Por Jaime Septién

 para Pepe Gordon e Ignacio Solares

Tal es el título del libro de Lamberto Maffei (Grosseto, 1936), recientemente publicado en español por Alianza Editorial. Uno de los textos que me ha impresionado más en los últimos años. La era digital desmenuzada desde la neurobiología. No se trata de un libro de recetas para mejorar la memoria, enfrentar el Alzheimer, ganar amigos o conversar en público. Es una investigación rigurosa de la feliz combinación que existe cuando pensamiento rápido y pensamiento lento se conjugan para crear belleza. Y belleza no es nada más arte. También es —y principalmente— conservar el entusiasmo (etimológicamente, “Dios adentro”).

Parafraseando al Papa Francisco, Maffei, que es un laico, dice “¿Quién soy yo para ofrecer conclusiones?”. En efecto, quien se acerque a este pequeño ensayo de apenas 120 páginas en edición de bolsillo, se quedará con las ganas de un recetario. Para eso vaya a ser engañado a otro lado. Miles de consejeros andan por ahí, vendiendo pacotilla a cambio del oro del tiempo de cada quien. Pero, en fin, la tesis de Maffei es sencilla: hay que apresurarnos con lentitud. El cerebro humano conserva su plasticidad a lo largo de la vida. Tener paciencia con él es una de las virtudes heroicas del hombre. Alimentarlo con un espíritu de niñez es la regla principal para extraerle el jugo, la esencia: la creatividad.

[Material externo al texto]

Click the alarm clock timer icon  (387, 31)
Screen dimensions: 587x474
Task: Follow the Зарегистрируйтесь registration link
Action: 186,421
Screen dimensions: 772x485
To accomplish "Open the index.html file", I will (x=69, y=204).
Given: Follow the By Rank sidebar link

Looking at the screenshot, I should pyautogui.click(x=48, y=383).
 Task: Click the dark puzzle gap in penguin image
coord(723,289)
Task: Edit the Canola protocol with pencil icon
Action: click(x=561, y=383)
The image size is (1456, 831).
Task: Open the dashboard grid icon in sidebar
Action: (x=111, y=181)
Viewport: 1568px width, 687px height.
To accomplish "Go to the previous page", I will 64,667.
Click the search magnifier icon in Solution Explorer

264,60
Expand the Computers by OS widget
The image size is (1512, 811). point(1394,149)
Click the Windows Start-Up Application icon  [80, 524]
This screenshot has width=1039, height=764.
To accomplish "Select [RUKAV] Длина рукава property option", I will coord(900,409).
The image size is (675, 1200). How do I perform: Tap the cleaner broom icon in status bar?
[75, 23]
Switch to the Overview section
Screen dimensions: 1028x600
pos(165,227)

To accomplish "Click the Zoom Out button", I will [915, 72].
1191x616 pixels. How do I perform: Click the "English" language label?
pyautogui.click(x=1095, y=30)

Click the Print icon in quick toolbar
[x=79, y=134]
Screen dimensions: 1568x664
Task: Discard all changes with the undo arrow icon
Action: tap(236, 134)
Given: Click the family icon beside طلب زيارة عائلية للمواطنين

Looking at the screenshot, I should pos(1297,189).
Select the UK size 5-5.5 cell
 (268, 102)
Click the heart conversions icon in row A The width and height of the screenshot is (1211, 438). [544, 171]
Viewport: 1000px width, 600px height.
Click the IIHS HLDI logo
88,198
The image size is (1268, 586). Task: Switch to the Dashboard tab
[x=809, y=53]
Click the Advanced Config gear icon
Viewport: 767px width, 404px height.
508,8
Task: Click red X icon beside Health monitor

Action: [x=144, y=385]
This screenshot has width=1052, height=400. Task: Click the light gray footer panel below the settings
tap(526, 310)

Alabanza de la lentitudLos grandes creadores (Picasso: “A los cuatro años pintaba como Rafael, pero luego tuve que emplear toda una vida en aprender a pintar como un niño”) son los que conservan, justamente, la admiración del pequeño. Maffei: “Desde el punto de vista cerebral, el niño es más creativo que los científicos y los artistas, pero la sociedad adulta pocas veces aprecia sus productos, puesto que no presentan rasgos de utilidad, interés o empatía para la sociedad de jueces que los adultos forman”.

El neurobiólogo italiano muestra caminos para conservar esa plasticidad cerebral del niños hasta que seamos tan viejos “como la sarna” (diría el cabrero Pedro a don Quijote): alejarnos de la televisión, del Facebook, volvernos niños en la imaginación propia y, como Ismael en Moby Dick, que cuando le entraba la tristeza regresaba al mar, nosotros siempre podemos acudir a un museo, escuchar a Mozart, leer a Cervantes (hay un Quijote puesto al español actual por Andrés Trapiello, simplemente extraordinario) o contemplar, con todo el ser, la copa de un árbol e imaginar sus formas, la plenitud de sus colores, el tremendo esplendor de la vida.